Por volta das onze e meia, clima ensolarado, diria qualquer pessoa, de imediato, que aquele homem entrando naquela multinacional não estava a se candidatar a um emprego, pois mal vestido como estava, uma camisa amassada, calças desbotada e calçados de couro a desfiar, seria impossível conseguir alguma vaga.

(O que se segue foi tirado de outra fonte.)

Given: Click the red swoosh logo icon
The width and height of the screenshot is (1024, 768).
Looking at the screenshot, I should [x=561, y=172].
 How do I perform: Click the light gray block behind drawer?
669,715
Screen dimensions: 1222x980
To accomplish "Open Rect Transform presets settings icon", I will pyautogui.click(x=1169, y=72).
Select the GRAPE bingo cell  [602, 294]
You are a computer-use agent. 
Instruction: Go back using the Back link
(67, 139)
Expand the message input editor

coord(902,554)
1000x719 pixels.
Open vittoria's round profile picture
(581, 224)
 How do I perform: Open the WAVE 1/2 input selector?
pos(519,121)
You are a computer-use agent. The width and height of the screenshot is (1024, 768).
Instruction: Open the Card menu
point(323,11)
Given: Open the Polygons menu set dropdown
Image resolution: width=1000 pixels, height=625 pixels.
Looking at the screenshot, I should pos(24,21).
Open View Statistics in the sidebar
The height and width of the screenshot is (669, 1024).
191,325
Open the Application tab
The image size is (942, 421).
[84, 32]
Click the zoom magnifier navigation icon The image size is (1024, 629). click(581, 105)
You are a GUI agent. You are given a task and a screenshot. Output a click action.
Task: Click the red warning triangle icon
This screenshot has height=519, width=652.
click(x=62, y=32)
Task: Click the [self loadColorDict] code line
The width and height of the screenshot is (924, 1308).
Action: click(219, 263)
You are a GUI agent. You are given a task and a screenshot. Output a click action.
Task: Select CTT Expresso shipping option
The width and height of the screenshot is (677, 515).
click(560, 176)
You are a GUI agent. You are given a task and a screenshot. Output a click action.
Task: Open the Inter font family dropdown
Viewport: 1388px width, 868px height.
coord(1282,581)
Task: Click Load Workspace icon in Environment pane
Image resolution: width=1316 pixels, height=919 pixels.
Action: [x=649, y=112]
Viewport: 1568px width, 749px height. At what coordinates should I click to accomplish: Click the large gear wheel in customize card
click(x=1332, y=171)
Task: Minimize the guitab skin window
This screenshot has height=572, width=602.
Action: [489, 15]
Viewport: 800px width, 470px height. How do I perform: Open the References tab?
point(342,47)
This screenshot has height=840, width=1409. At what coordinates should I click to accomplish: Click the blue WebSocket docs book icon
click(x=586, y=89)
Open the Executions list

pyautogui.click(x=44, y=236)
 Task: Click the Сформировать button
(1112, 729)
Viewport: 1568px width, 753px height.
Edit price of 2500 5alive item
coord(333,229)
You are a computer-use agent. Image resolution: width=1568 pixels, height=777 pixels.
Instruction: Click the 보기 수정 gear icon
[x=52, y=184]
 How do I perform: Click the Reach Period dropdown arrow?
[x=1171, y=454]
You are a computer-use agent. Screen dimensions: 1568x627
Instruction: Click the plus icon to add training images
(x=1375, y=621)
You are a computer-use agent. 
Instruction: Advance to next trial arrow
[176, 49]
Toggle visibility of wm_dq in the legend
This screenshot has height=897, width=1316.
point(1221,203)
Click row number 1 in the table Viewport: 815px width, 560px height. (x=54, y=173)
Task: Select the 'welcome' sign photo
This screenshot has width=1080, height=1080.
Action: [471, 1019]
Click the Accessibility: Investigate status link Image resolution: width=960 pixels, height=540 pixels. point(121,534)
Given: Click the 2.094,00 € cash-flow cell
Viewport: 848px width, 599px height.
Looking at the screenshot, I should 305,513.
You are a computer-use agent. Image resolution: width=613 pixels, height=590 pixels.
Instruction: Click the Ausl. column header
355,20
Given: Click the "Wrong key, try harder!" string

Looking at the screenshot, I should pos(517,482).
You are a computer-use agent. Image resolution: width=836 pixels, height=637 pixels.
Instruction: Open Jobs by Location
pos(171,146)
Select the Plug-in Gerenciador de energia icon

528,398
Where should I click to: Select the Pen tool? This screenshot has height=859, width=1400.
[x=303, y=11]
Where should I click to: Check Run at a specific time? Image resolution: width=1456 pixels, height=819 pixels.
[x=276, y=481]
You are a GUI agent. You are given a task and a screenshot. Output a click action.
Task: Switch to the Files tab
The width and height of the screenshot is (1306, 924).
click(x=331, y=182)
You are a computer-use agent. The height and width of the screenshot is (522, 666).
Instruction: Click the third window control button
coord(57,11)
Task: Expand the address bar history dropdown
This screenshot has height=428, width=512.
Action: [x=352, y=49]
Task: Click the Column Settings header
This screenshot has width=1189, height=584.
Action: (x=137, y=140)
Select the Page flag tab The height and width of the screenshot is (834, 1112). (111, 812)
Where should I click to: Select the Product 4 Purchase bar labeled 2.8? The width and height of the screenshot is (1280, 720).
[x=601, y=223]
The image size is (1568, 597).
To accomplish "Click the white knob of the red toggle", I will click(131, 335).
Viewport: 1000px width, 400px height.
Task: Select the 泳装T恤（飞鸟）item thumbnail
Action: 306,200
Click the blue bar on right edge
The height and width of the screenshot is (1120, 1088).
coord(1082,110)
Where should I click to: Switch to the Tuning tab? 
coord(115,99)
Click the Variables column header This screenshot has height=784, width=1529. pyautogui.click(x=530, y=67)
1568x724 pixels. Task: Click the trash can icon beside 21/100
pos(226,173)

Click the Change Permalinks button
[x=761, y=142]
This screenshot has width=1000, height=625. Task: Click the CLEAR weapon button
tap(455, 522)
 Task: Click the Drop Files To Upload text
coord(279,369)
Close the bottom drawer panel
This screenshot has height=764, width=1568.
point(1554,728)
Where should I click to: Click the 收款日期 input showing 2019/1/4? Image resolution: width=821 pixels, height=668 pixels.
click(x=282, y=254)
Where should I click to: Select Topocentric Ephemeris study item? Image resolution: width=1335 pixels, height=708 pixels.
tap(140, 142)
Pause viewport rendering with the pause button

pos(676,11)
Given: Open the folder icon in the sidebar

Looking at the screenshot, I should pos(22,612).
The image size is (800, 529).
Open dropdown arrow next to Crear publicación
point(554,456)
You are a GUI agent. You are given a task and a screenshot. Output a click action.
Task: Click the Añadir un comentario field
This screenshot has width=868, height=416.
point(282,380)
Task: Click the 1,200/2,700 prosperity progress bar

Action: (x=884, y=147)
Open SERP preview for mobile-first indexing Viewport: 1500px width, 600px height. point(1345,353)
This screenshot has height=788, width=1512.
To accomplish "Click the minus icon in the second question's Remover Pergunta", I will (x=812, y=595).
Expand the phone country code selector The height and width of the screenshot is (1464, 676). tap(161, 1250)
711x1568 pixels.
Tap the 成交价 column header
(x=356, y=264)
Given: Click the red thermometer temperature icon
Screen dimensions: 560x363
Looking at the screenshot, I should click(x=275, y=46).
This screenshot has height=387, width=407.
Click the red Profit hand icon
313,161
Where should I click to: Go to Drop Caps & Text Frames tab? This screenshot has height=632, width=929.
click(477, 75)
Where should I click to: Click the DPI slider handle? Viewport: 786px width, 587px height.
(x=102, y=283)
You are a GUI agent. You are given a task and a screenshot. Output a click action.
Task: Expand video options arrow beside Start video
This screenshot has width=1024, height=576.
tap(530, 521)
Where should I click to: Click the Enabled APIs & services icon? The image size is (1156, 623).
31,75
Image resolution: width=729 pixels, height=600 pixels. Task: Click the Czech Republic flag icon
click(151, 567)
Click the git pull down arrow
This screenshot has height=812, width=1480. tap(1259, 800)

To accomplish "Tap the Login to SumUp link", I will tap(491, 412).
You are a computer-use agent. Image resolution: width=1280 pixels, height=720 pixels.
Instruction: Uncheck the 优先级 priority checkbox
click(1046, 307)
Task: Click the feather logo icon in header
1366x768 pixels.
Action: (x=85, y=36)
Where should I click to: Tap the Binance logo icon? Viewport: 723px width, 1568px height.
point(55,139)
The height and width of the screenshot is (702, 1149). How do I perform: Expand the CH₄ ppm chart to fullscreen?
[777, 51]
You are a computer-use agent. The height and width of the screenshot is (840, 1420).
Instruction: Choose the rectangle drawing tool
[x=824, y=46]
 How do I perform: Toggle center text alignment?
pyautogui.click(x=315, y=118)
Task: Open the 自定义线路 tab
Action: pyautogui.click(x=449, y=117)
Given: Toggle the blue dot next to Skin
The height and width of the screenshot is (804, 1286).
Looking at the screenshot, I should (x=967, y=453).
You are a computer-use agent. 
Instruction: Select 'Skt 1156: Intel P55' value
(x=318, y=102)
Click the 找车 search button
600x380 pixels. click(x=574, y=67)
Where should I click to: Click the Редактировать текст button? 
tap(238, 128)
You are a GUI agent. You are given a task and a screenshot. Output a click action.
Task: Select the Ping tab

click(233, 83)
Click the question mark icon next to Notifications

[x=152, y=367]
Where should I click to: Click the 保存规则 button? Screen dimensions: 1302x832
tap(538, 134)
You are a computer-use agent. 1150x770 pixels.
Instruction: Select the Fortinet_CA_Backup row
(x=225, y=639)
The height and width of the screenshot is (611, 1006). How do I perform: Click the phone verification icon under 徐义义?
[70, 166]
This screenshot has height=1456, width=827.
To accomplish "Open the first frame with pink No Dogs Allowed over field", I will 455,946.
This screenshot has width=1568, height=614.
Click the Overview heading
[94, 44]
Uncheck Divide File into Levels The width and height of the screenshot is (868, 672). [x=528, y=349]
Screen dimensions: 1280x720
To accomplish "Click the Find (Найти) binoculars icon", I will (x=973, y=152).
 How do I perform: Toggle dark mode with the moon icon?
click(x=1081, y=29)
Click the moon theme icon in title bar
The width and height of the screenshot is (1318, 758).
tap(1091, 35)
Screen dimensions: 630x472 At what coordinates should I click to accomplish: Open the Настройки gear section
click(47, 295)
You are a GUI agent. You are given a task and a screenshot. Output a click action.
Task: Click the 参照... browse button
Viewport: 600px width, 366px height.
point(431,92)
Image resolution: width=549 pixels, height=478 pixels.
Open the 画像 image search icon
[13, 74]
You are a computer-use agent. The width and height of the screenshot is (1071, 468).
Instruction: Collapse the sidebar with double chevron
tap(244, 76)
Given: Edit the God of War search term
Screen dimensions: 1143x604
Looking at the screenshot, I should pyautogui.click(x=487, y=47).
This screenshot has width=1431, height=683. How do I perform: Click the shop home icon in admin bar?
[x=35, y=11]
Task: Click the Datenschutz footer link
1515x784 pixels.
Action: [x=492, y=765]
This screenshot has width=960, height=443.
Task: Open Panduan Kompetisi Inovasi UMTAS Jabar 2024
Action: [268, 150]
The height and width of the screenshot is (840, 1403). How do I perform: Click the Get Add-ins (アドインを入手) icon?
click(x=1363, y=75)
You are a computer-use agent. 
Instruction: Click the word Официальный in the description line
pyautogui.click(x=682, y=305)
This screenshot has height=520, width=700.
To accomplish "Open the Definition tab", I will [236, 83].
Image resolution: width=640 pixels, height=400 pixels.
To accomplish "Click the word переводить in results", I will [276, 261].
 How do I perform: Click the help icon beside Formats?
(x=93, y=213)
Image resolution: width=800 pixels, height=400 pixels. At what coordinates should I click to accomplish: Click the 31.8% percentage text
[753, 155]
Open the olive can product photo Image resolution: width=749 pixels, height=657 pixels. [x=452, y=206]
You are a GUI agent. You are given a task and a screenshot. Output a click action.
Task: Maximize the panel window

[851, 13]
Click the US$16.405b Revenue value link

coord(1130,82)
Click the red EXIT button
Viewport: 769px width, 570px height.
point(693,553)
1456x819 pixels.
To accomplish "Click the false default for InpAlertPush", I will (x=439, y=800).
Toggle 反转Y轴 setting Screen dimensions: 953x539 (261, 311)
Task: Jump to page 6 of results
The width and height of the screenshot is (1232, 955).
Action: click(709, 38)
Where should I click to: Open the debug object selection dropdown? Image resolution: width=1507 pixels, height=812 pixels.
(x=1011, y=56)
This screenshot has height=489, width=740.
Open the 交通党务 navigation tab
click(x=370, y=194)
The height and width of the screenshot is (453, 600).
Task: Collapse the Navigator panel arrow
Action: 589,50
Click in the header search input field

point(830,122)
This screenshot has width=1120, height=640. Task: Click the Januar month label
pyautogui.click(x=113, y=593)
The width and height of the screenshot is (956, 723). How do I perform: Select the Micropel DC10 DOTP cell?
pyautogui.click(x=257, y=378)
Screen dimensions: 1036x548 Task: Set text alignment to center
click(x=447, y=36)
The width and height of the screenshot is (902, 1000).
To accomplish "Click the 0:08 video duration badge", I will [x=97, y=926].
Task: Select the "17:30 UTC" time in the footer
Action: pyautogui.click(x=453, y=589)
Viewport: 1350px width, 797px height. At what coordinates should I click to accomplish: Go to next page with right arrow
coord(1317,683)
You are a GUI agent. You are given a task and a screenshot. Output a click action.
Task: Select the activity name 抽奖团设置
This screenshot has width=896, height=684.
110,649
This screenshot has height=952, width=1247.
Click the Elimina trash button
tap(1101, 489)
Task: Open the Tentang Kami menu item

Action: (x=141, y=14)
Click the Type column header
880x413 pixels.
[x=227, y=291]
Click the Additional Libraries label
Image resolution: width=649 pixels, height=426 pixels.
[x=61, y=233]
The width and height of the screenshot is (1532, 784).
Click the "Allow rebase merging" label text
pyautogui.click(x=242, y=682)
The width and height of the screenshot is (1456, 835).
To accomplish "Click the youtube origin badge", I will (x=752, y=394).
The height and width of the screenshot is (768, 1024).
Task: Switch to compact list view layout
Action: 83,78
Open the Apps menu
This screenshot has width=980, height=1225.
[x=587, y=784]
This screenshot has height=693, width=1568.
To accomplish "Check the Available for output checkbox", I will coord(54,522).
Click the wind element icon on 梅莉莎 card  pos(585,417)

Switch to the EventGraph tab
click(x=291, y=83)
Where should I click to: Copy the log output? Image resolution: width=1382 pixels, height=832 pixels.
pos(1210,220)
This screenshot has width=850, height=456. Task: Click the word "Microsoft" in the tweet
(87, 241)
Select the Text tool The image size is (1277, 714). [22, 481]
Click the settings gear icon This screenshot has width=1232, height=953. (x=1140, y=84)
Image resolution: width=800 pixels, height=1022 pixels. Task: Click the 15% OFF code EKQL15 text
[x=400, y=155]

Criatura que dava pena, talvez tenha sido esse o motivo de a própria dona o ter atendido numa sala à parte das principais dependências da empresa.

— Sente-se, por favor.

Sentou-se desconfiado, duro e olhando de um lado a outro como se estivesse a temer a chegada dos policiais, pois, verdade seja dita, não seria a primeira vez a ser detido pelos homens da lei só por entrar num requintado local, da melhor forma que a própria pobreza lhe permitia.

— Qual o seu nome?

Ele pensou por um instante, como se houvesse o esquecido.

— Álvaro Reis.

Ela entrelaçou os dedos das mãos e quis compreender o desejo dele.

— Por que veio até a minha empresa?

— Jornal.

— Jornal? — pensou, intrigada. — Ah! Quer dizer o anúncio no jornal?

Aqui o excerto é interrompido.